§ **Directions for this task**:
The full set of entries must be copied exactly.

Entries taken from a collection
══════════════════════════════

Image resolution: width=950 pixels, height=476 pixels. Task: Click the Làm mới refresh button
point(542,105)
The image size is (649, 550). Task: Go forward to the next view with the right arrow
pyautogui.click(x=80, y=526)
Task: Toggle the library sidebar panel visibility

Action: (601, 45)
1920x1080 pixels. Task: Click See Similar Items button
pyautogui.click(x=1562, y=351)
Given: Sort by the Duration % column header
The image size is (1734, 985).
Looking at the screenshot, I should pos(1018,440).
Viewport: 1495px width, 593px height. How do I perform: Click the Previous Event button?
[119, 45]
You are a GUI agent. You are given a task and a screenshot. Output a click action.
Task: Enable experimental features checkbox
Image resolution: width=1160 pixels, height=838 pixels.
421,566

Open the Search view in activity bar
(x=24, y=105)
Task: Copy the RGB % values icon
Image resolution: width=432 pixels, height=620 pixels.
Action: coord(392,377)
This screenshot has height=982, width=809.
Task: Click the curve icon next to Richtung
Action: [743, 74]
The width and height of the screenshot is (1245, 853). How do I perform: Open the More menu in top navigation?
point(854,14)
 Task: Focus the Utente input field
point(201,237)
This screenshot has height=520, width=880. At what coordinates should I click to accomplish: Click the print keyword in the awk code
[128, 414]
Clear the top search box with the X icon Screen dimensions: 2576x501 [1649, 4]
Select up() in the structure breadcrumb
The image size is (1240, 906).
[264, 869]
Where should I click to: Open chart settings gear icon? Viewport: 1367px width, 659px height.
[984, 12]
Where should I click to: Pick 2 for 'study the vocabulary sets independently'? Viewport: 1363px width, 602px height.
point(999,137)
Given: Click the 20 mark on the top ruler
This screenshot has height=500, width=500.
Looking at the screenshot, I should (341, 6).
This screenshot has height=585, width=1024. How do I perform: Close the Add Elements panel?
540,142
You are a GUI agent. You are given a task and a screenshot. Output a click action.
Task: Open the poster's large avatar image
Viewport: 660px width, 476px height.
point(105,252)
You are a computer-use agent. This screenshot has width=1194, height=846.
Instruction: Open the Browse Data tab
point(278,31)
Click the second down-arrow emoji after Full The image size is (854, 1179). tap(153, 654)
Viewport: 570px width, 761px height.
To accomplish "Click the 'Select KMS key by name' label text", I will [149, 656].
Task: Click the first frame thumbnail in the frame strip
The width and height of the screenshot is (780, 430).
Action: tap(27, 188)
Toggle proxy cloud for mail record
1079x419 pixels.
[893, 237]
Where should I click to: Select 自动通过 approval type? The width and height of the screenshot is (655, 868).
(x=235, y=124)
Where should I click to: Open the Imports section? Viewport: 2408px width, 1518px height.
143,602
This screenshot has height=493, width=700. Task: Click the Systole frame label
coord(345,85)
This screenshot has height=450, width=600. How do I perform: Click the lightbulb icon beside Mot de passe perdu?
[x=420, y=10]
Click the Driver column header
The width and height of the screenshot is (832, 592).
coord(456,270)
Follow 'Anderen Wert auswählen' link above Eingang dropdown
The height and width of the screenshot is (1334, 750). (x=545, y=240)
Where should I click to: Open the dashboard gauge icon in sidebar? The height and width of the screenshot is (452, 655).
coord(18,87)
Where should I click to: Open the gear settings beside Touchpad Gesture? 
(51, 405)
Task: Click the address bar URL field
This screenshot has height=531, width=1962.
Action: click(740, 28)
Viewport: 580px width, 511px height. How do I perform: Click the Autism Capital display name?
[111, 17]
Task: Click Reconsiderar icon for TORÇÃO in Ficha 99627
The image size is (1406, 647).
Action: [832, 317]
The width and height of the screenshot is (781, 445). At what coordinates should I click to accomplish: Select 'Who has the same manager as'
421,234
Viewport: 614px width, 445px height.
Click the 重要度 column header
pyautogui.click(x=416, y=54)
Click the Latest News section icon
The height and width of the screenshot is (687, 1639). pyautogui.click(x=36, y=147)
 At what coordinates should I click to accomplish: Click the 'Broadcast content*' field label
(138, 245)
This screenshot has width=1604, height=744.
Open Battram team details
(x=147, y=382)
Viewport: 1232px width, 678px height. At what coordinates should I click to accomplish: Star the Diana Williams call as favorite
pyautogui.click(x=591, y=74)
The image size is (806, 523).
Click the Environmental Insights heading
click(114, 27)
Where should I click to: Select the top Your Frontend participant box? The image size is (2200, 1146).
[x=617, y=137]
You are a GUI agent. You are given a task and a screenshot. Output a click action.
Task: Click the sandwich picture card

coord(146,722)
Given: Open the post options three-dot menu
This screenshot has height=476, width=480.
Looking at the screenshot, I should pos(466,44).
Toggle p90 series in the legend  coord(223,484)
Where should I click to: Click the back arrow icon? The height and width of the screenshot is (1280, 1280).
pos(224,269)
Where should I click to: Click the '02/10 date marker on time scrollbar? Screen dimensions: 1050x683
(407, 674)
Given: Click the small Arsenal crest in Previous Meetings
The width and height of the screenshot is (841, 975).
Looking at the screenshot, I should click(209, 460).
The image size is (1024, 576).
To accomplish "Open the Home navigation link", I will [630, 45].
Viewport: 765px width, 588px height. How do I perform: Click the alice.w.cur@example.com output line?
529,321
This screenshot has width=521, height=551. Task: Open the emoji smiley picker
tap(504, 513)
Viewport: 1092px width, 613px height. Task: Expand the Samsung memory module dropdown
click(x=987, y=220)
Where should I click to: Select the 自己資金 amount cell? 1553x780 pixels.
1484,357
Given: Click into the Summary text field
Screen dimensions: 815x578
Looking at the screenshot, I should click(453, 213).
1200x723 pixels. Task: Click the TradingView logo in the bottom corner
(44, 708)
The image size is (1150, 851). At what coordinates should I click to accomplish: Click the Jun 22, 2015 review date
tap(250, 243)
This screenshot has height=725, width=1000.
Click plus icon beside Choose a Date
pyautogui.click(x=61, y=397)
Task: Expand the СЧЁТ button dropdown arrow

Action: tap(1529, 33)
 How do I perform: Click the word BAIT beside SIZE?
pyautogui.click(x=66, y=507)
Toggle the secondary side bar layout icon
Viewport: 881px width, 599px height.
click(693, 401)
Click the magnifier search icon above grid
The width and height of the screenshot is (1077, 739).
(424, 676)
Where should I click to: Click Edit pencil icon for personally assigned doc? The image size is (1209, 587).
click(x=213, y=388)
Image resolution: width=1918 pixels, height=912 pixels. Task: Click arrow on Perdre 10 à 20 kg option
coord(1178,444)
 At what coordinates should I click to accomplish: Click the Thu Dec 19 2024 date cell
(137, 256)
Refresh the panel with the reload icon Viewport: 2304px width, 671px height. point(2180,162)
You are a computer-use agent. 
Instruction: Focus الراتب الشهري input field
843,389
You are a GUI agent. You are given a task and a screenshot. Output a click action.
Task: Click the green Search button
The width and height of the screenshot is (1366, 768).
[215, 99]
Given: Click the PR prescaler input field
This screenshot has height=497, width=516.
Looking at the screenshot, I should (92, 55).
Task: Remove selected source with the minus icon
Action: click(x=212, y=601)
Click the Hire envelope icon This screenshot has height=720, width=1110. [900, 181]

══════════════════════════════

§ **The answer**:
Image resolution: width=950 pixels, height=476 pixels. Task: Click the Làm mới refresh button
point(542,105)
The image size is (649, 550). Task: Go forward to the next view with the right arrow
pyautogui.click(x=80, y=526)
Task: Toggle the library sidebar panel visibility

Action: (601, 45)
1920x1080 pixels. Task: Click See Similar Items button
pyautogui.click(x=1562, y=351)
Given: Sort by the Duration % column header
The image size is (1734, 985).
Looking at the screenshot, I should pos(1018,440).
Viewport: 1495px width, 593px height. How do I perform: Click the Previous Event button?
[119, 45]
You are a GUI agent. You are given a task and a screenshot. Output a click action.
Task: Enable experimental features checkbox
Image resolution: width=1160 pixels, height=838 pixels.
421,566

Open the Search view in activity bar
(x=24, y=105)
Task: Copy the RGB % values icon
Image resolution: width=432 pixels, height=620 pixels.
Action: coord(392,377)
This screenshot has height=982, width=809.
Task: Click the curve icon next to Richtung
Action: [743, 74]
The width and height of the screenshot is (1245, 853). How do I perform: Open the More menu in top navigation?
point(854,14)
 Task: Focus the Utente input field
point(201,237)
This screenshot has height=520, width=880. At what coordinates should I click to accomplish: Click the print keyword in the awk code
[128, 414]
Clear the top search box with the X icon Screen dimensions: 2576x501 [1649, 4]
Select up() in the structure breadcrumb
The image size is (1240, 906).
[264, 869]
Where should I click to: Open chart settings gear icon? Viewport: 1367px width, 659px height.
[984, 12]
Where should I click to: Pick 2 for 'study the vocabulary sets independently'? Viewport: 1363px width, 602px height.
point(999,137)
Given: Click the 20 mark on the top ruler
This screenshot has height=500, width=500.
Looking at the screenshot, I should (341, 6).
This screenshot has height=585, width=1024. How do I perform: Close the Add Elements panel?
540,142
You are a GUI agent. You are given a task and a screenshot. Output a click action.
Task: Open the poster's large avatar image
Viewport: 660px width, 476px height.
point(105,252)
You are a computer-use agent. This screenshot has width=1194, height=846.
Instruction: Open the Browse Data tab
point(278,31)
Click the second down-arrow emoji after Full The image size is (854, 1179). tap(153, 654)
Viewport: 570px width, 761px height.
To accomplish "Click the 'Select KMS key by name' label text", I will [149, 656].
Task: Click the first frame thumbnail in the frame strip
The width and height of the screenshot is (780, 430).
Action: tap(27, 188)
Toggle proxy cloud for mail record
1079x419 pixels.
[893, 237]
Where should I click to: Select 自动通过 approval type? The width and height of the screenshot is (655, 868).
(x=235, y=124)
Where should I click to: Open the Imports section? Viewport: 2408px width, 1518px height.
143,602
This screenshot has height=493, width=700. Task: Click the Systole frame label
coord(345,85)
This screenshot has height=450, width=600. How do I perform: Click the lightbulb icon beside Mot de passe perdu?
[x=420, y=10]
Click the Driver column header
The width and height of the screenshot is (832, 592).
coord(456,270)
Follow 'Anderen Wert auswählen' link above Eingang dropdown
The height and width of the screenshot is (1334, 750). (x=545, y=240)
Where should I click to: Open the dashboard gauge icon in sidebar? The height and width of the screenshot is (452, 655).
coord(18,87)
Where should I click to: Open the gear settings beside Touchpad Gesture? 
(51, 405)
Task: Click the address bar URL field
This screenshot has height=531, width=1962.
Action: click(740, 28)
Viewport: 580px width, 511px height. How do I perform: Click the Autism Capital display name?
[111, 17]
Task: Click Reconsiderar icon for TORÇÃO in Ficha 99627
The image size is (1406, 647).
Action: [832, 317]
The width and height of the screenshot is (781, 445). At what coordinates should I click to accomplish: Select 'Who has the same manager as'
421,234
Viewport: 614px width, 445px height.
Click the 重要度 column header
pyautogui.click(x=416, y=54)
Click the Latest News section icon
The height and width of the screenshot is (687, 1639). pyautogui.click(x=36, y=147)
 At what coordinates should I click to accomplish: Click the 'Broadcast content*' field label
(138, 245)
This screenshot has width=1604, height=744.
Open Battram team details
(x=147, y=382)
Viewport: 1232px width, 678px height. At what coordinates should I click to accomplish: Star the Diana Williams call as favorite
pyautogui.click(x=591, y=74)
The image size is (806, 523).
Click the Environmental Insights heading
click(114, 27)
Where should I click to: Select the top Your Frontend participant box? The image size is (2200, 1146).
[x=617, y=137]
You are a GUI agent. You are given a task and a screenshot. Output a click action.
Task: Click the sandwich picture card

coord(146,722)
Given: Open the post options three-dot menu
This screenshot has height=476, width=480.
Looking at the screenshot, I should pos(466,44).
Toggle p90 series in the legend  coord(223,484)
Where should I click to: Click the back arrow icon? The height and width of the screenshot is (1280, 1280).
pos(224,269)
Where should I click to: Click the '02/10 date marker on time scrollbar? Screen dimensions: 1050x683
(407, 674)
Given: Click the small Arsenal crest in Previous Meetings
The width and height of the screenshot is (841, 975).
Looking at the screenshot, I should click(209, 460).
The image size is (1024, 576).
To accomplish "Open the Home navigation link", I will [630, 45].
Viewport: 765px width, 588px height. How do I perform: Click the alice.w.cur@example.com output line?
529,321
This screenshot has width=521, height=551. Task: Open the emoji smiley picker
tap(504, 513)
Viewport: 1092px width, 613px height. Task: Expand the Samsung memory module dropdown
click(x=987, y=220)
Where should I click to: Select the 自己資金 amount cell? 1553x780 pixels.
1484,357
Given: Click into the Summary text field
Screen dimensions: 815x578
Looking at the screenshot, I should click(453, 213).
1200x723 pixels. Task: Click the TradingView logo in the bottom corner
(44, 708)
The image size is (1150, 851). At what coordinates should I click to accomplish: Click the Jun 22, 2015 review date
tap(250, 243)
This screenshot has height=725, width=1000.
Click plus icon beside Choose a Date
pyautogui.click(x=61, y=397)
Task: Expand the СЧЁТ button dropdown arrow

Action: tap(1529, 33)
 How do I perform: Click the word BAIT beside SIZE?
pyautogui.click(x=66, y=507)
Toggle the secondary side bar layout icon
Viewport: 881px width, 599px height.
click(693, 401)
Click the magnifier search icon above grid
The width and height of the screenshot is (1077, 739).
(424, 676)
Where should I click to: Click Edit pencil icon for personally assigned doc? The image size is (1209, 587).
click(x=213, y=388)
Image resolution: width=1918 pixels, height=912 pixels. Task: Click arrow on Perdre 10 à 20 kg option
coord(1178,444)
 At what coordinates should I click to accomplish: Click the Thu Dec 19 2024 date cell
(137, 256)
Refresh the panel with the reload icon Viewport: 2304px width, 671px height. point(2180,162)
You are a computer-use agent. 
Instruction: Focus الراتب الشهري input field
843,389
You are a GUI agent. You are given a task and a screenshot. Output a click action.
Task: Click the green Search button
The width and height of the screenshot is (1366, 768).
[215, 99]
Given: Click the PR prescaler input field
This screenshot has height=497, width=516.
Looking at the screenshot, I should (92, 55).
Task: Remove selected source with the minus icon
Action: click(x=212, y=601)
Click the Hire envelope icon This screenshot has height=720, width=1110. [900, 181]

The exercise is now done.